Three new faculty members to join Computational Biology Department
The Computational Biology Department is pleased to announce that this year three new faculty members have accepted offers to join us.
Phillip Compeau, Assistant Teaching Professor (starting Fall 2015)
Phillip will be joining us from Dr. Pavel Pevzner’s group at the University of California, San Diego, where he received his Ph.D. in Mathematics. Phillip is already recognized internationally as an innovator in online education, having co-founded (with Nikolay Vyahhi) the online coding and bioinformatics instructional website called Rosalind, and developing (with Pavel Pevzner) the first massive open online course (MOOC) in computational biology. At Carnegie Mellon, he will teach a number of introductory courses and develop new online educational materials in computational biology. He will also take over from Karen Thickman as co-Assistant Director of the Computational Biology Masters of Science program.
Jian Ma, Associate Professor (starting Spring 2016)

====================

## What to do
• 1. Answer these questions from the faculty announcement:
(a) At which university did Phillip Compeau receive his Ph.D., and in what subject?
(b) With whom did Phillip Compeau co-found the website Rosalind?
(c) What position will Jian Ma hold, and when does he start?
• 2. Resume the faculty announcement after its last line, the heading for Jian Ma.

(Dataset entries)
====================

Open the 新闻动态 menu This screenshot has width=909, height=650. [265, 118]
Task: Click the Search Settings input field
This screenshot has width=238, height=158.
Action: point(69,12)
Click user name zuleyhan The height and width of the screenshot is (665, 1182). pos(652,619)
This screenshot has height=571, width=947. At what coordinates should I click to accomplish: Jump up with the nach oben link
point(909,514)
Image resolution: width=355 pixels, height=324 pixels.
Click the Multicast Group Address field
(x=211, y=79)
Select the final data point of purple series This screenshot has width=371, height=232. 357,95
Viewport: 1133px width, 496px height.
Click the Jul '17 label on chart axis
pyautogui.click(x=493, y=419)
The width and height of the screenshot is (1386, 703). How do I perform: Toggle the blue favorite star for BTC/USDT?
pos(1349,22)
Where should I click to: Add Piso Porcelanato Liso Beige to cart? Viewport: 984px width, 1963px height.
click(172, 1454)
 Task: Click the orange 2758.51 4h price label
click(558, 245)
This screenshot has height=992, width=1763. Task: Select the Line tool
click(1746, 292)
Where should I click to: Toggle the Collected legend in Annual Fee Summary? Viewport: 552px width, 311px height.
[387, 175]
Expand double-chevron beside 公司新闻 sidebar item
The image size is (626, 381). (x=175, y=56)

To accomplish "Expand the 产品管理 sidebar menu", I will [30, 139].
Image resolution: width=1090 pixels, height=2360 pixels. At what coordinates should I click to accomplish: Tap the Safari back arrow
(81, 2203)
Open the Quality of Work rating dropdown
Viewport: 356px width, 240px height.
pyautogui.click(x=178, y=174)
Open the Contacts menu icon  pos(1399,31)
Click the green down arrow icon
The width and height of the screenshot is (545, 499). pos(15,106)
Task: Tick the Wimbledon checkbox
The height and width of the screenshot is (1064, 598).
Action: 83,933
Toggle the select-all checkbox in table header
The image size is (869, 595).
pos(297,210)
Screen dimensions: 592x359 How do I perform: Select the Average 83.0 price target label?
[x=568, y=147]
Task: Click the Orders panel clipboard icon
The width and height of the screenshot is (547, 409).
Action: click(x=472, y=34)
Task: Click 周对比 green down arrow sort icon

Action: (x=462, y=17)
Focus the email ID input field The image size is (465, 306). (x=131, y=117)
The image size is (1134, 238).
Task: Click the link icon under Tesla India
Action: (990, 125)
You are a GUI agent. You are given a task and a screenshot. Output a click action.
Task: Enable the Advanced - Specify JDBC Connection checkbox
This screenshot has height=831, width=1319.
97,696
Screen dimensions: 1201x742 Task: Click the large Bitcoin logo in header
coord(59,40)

====================

## Answers to the tasks
• 1.
(a) The University of California, San Diego, in Mathematics.
(b) Nikolay Vyahhi.
(c) Associate Professor, starting Spring 2016.

• 2.
Jian is currently Assistant Professor of Bioengineering at the University of Illinois at Urbana-Champaign and will join us as Associate Professor of Computational Biology in January 2016. Jian is a leader in computational approaches to comparative genomics, and his group has produced a number of state-of-the-art algorithms for whole genome comparisons. His lab is also working on cancer genomics. He was named as one of “Tomorrow’s PIs” by Genome Technology magazine in 2011 and has published a number of papers in high-impact journals, including Nature, PNAS, and PLoS Computational Biology. He received an NSF CAREER award and his work is currently funded by a number of grants from NSF and NIH.
Andreas R Pfenning, Assistant Professor (starting Fall 2016)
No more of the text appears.